Segment Start: INPUT MATERIAL

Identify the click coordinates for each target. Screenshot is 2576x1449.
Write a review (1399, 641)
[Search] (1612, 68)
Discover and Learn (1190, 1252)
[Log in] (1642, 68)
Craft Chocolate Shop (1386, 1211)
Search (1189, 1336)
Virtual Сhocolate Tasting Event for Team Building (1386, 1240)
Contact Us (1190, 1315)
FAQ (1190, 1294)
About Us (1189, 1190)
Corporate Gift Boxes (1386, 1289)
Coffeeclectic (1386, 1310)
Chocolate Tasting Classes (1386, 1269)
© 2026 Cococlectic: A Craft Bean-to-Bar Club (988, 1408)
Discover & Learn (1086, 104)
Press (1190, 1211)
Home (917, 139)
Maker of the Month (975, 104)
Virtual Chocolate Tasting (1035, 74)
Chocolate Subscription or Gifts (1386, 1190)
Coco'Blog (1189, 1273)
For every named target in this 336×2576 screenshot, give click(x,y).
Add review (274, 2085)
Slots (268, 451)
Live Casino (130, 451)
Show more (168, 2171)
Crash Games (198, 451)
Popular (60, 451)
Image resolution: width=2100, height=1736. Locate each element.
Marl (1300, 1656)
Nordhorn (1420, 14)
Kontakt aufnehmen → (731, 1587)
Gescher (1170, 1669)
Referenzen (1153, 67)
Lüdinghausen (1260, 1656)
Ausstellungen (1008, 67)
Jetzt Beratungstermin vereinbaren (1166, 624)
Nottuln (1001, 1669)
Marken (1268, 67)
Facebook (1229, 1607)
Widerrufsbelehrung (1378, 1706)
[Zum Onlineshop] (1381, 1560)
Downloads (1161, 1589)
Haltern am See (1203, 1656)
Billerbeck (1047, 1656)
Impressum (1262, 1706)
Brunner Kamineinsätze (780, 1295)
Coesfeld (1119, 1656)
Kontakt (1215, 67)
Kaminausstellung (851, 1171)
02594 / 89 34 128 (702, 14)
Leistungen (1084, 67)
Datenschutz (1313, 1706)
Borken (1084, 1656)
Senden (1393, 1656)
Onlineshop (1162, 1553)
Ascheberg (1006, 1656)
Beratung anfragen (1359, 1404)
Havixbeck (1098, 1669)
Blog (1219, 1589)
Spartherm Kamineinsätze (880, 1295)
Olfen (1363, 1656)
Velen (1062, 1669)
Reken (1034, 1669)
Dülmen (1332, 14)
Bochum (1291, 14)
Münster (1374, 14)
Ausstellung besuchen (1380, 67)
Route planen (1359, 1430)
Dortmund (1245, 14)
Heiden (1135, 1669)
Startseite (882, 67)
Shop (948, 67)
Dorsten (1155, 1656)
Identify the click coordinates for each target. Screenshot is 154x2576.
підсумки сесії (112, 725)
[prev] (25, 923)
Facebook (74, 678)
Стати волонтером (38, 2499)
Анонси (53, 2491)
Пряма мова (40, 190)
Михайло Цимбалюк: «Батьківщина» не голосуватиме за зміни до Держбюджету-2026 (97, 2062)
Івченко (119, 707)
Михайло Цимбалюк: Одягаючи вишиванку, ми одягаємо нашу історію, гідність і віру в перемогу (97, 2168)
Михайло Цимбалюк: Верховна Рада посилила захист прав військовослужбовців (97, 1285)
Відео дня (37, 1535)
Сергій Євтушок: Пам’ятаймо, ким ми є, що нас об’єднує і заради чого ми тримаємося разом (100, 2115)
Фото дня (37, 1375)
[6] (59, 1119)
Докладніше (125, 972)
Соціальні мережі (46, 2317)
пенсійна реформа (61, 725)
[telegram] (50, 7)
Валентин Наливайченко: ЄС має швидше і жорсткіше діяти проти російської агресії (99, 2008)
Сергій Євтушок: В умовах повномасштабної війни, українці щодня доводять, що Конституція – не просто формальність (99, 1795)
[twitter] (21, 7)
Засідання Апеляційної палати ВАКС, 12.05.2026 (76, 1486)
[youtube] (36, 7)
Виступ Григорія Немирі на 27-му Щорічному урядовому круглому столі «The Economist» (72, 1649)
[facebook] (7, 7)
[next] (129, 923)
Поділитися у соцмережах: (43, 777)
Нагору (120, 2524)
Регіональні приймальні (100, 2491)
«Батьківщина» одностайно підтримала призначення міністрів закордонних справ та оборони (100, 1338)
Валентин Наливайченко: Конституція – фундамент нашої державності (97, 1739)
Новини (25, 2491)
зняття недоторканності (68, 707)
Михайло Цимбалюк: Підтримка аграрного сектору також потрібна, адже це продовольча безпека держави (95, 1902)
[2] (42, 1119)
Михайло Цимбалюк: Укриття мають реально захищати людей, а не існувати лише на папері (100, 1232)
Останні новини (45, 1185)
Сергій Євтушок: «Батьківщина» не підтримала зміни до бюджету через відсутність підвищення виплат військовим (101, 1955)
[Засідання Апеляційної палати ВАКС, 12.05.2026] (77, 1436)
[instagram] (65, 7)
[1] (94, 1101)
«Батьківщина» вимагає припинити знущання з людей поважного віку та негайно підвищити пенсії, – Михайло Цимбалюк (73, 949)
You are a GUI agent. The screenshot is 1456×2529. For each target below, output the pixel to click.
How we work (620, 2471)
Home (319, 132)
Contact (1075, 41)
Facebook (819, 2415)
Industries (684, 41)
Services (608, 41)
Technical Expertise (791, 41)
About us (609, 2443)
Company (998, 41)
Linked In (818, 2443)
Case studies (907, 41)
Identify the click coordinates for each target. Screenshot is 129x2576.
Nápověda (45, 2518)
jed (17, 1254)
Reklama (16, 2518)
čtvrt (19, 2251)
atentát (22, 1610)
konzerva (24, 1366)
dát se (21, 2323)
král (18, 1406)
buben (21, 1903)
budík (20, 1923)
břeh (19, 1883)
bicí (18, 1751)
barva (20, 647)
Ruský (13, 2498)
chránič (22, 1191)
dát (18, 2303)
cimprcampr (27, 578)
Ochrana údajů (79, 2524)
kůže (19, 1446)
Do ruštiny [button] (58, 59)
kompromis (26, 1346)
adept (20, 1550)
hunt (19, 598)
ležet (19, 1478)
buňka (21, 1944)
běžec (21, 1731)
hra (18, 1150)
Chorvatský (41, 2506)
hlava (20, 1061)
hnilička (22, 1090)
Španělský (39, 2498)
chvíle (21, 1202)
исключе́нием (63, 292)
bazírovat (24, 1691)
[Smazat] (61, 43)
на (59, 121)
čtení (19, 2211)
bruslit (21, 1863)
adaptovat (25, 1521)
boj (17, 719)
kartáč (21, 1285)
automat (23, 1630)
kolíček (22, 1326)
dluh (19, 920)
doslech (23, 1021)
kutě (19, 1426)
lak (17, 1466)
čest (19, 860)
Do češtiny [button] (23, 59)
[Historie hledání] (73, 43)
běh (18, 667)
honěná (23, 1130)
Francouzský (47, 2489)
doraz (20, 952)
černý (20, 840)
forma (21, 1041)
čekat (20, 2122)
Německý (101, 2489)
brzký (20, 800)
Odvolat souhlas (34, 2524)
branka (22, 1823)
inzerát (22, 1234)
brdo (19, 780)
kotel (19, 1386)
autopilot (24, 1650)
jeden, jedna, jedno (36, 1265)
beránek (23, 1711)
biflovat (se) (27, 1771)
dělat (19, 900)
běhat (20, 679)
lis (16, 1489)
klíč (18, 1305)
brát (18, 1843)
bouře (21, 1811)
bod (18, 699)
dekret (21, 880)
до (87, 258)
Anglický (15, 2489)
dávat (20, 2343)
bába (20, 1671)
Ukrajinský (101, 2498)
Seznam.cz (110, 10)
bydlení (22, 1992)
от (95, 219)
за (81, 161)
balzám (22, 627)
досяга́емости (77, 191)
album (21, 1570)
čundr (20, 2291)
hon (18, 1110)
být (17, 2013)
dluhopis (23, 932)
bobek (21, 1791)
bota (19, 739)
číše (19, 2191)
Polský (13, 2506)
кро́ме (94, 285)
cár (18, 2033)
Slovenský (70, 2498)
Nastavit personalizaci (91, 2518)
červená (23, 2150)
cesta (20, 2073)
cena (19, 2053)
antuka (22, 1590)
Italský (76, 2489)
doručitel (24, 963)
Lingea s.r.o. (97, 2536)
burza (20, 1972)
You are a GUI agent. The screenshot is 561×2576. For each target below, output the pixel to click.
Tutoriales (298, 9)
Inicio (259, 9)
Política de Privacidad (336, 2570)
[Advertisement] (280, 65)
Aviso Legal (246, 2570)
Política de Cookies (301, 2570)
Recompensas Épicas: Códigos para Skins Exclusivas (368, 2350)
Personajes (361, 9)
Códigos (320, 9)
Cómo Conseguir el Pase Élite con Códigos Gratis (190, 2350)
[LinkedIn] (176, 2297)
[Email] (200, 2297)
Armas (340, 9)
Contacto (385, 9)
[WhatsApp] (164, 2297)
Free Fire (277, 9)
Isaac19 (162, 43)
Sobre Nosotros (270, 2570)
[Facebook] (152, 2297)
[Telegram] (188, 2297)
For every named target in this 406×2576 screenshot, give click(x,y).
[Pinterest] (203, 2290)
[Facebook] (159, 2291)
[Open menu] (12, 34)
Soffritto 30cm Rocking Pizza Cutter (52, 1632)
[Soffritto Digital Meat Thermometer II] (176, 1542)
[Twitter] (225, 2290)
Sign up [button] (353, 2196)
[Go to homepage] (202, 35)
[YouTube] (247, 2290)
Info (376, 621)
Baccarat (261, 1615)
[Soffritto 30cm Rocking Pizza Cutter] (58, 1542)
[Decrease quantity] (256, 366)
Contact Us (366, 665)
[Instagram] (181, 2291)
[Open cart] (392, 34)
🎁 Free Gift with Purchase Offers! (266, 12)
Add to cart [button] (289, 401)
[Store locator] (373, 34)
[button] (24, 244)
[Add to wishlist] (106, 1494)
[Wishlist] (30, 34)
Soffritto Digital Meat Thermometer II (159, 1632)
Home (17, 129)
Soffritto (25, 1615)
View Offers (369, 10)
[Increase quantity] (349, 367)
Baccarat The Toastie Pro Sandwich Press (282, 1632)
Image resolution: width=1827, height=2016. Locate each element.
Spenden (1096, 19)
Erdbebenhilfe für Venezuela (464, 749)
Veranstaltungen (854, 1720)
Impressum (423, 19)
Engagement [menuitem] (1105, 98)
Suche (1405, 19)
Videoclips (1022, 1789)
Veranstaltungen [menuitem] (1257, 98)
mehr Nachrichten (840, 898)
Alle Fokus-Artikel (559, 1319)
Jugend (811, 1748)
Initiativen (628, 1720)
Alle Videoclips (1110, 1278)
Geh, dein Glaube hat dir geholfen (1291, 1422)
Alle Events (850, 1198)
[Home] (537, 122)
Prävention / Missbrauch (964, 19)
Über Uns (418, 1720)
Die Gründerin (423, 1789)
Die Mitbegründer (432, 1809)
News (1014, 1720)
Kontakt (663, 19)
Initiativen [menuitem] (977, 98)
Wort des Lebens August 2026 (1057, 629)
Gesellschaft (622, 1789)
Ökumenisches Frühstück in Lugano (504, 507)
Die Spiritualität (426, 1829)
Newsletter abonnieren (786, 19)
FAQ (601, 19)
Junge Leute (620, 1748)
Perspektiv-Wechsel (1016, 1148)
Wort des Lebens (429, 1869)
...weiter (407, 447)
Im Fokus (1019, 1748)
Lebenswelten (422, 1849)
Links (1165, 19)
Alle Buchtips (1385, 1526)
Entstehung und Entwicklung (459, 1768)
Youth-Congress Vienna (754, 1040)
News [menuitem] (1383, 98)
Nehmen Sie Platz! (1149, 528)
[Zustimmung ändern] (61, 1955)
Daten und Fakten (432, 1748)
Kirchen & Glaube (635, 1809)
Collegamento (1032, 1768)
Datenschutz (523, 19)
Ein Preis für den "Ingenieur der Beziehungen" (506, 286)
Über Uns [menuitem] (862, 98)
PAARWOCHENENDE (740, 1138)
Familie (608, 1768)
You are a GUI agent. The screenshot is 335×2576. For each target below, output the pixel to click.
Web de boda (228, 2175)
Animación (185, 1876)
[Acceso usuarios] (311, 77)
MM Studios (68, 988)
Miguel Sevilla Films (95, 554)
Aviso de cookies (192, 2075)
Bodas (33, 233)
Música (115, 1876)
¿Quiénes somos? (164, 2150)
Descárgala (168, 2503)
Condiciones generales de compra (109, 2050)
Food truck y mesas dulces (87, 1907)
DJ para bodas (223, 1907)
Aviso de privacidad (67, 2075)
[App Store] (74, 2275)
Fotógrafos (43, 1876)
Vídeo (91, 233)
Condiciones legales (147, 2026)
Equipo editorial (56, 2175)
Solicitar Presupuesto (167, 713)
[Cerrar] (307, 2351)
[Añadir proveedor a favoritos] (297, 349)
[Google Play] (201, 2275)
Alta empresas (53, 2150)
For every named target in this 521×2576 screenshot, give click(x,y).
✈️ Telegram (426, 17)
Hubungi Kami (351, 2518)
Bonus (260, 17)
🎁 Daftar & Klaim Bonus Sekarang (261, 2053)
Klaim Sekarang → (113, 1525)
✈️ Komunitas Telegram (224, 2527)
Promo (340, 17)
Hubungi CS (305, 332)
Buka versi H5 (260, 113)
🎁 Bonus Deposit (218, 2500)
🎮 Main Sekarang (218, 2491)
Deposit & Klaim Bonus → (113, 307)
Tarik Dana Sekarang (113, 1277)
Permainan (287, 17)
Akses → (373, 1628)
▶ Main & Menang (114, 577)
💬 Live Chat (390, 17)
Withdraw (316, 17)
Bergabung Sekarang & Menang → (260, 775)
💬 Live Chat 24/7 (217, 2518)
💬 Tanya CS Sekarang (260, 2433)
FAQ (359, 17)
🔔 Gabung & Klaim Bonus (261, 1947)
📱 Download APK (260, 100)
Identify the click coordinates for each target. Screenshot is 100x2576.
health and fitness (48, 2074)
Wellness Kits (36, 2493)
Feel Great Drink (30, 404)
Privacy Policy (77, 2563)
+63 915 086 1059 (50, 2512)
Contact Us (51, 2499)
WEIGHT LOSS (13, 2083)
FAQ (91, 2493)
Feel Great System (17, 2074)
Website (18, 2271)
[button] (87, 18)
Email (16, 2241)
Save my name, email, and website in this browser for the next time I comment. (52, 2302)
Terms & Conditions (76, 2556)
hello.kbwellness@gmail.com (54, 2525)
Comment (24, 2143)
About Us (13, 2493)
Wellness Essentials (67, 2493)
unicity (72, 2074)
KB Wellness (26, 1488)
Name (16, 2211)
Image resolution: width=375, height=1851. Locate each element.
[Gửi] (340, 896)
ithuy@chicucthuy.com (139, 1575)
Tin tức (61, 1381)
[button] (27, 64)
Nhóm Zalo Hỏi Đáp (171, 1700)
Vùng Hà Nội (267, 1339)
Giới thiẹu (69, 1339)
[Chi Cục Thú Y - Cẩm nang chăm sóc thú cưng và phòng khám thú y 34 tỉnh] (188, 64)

Segment End: INPUT MATERIAL

## DIRECTIONS:
Work out how many lines in the records above contain the word "quantity", and reply with that number alone.

## SOLUTION BELOW:
2